[Download] "Application of the Epidemiological Model: Community-Based Interventions for the Management of Obesity in Children and Young Adults (Report)" by Forum on Public Policy: A Journal of the Oxford Round Table " eBook PDF Kindle ePub Free
eBook details
- Title: Application of the Epidemiological Model: Community-Based Interventions for the Management of Obesity in Children and Young Adults (Report)

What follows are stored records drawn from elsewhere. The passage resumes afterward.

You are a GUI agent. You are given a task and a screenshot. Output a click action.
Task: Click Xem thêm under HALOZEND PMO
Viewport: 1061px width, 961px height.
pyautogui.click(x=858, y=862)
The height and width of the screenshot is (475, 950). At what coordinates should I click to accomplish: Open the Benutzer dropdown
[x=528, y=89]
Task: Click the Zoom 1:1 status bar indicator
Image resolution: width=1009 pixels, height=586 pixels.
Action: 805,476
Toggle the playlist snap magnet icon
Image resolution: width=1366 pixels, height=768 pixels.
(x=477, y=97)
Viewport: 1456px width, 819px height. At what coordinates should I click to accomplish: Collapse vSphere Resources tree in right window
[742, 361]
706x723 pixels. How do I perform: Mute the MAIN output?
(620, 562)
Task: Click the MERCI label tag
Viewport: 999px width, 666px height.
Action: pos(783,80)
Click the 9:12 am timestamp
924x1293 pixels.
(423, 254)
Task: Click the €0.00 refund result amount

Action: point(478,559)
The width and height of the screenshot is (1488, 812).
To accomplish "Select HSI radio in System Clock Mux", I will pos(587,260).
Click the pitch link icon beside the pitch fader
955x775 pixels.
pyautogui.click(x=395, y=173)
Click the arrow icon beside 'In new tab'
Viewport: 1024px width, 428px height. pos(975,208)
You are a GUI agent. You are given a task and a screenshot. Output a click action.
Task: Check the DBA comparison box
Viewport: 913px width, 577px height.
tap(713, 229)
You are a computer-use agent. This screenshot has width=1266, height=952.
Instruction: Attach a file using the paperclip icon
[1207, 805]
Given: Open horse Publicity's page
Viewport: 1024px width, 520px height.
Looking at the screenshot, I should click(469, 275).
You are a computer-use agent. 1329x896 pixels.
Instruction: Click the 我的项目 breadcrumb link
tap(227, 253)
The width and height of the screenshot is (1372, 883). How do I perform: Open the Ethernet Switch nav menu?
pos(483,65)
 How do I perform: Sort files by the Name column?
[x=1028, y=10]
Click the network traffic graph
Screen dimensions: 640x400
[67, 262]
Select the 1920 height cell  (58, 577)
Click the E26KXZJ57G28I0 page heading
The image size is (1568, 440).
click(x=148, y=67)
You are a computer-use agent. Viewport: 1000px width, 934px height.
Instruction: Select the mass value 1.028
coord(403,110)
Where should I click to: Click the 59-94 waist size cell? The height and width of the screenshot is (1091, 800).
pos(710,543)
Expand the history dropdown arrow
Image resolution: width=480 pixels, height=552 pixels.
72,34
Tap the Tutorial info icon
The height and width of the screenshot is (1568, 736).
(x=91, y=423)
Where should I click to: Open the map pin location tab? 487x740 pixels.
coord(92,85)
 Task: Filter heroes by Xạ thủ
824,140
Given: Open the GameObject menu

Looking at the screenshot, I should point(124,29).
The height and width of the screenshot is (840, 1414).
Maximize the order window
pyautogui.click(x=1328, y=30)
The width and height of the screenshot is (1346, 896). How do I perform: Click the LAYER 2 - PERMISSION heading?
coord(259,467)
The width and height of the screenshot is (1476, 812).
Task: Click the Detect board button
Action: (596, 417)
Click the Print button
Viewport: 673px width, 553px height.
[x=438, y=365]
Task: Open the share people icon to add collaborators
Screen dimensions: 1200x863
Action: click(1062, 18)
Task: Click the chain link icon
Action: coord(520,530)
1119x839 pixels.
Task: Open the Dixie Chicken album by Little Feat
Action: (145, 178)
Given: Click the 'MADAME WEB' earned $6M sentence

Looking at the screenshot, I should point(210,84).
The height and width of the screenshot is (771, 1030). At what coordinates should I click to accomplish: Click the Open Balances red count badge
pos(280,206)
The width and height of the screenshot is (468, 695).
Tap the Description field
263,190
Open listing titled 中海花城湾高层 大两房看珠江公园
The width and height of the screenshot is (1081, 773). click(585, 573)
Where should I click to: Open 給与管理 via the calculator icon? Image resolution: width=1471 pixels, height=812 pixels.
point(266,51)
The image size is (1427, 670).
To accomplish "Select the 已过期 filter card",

- Author : Forum on Public Policy: A Journal of the Oxford Round Table
- Release Date : January 22, 2007
- Genre: Law,Books,Professional & Technical,
- Pages : * pages
- Size : 286 KB
Description
Abstract Healthy People 2010 identifies that one of the ten leading health indicators representative of the relative state of health of Americans is overweight and obesity (www.healthypeople.gov). The Institute for Medicine (IOM, 2005) has identified obesity in children and young adults as having reached epidemic proportions in the United States. This problem is noted nationally throughout the United States and is evidenced on individual state (i.e. Virginia), regional (i.e. the Hampton Roads area of Virginia) and local levels (i.e. Norfolk and Virginia Beach). The epidemic proportions of the obesity in children and young adults require interventions beyond that of the traditional one-to-one intervention format. A community focused intervention strategy must be employed to target aggregate level health promotion. This community-based format supports approaches aimed at intervention at points in the natural history of obesity in the prepathogenic stages; this primary prevention can be planned and implemented with focus on modification of agent, host or environmental factors that are significant in the presence of obesity in children and young adults in a particular community. Obesity prevention strategies such as nutritional intervention following an epidemiologic model can be implemented on the local and regional levels to address the health problems related to obesity. Integration of the epidemiologic model within community-based programs provides the format for focusing on the obesity epidemic. Selected exemplars will be presented to illustrate these approaches.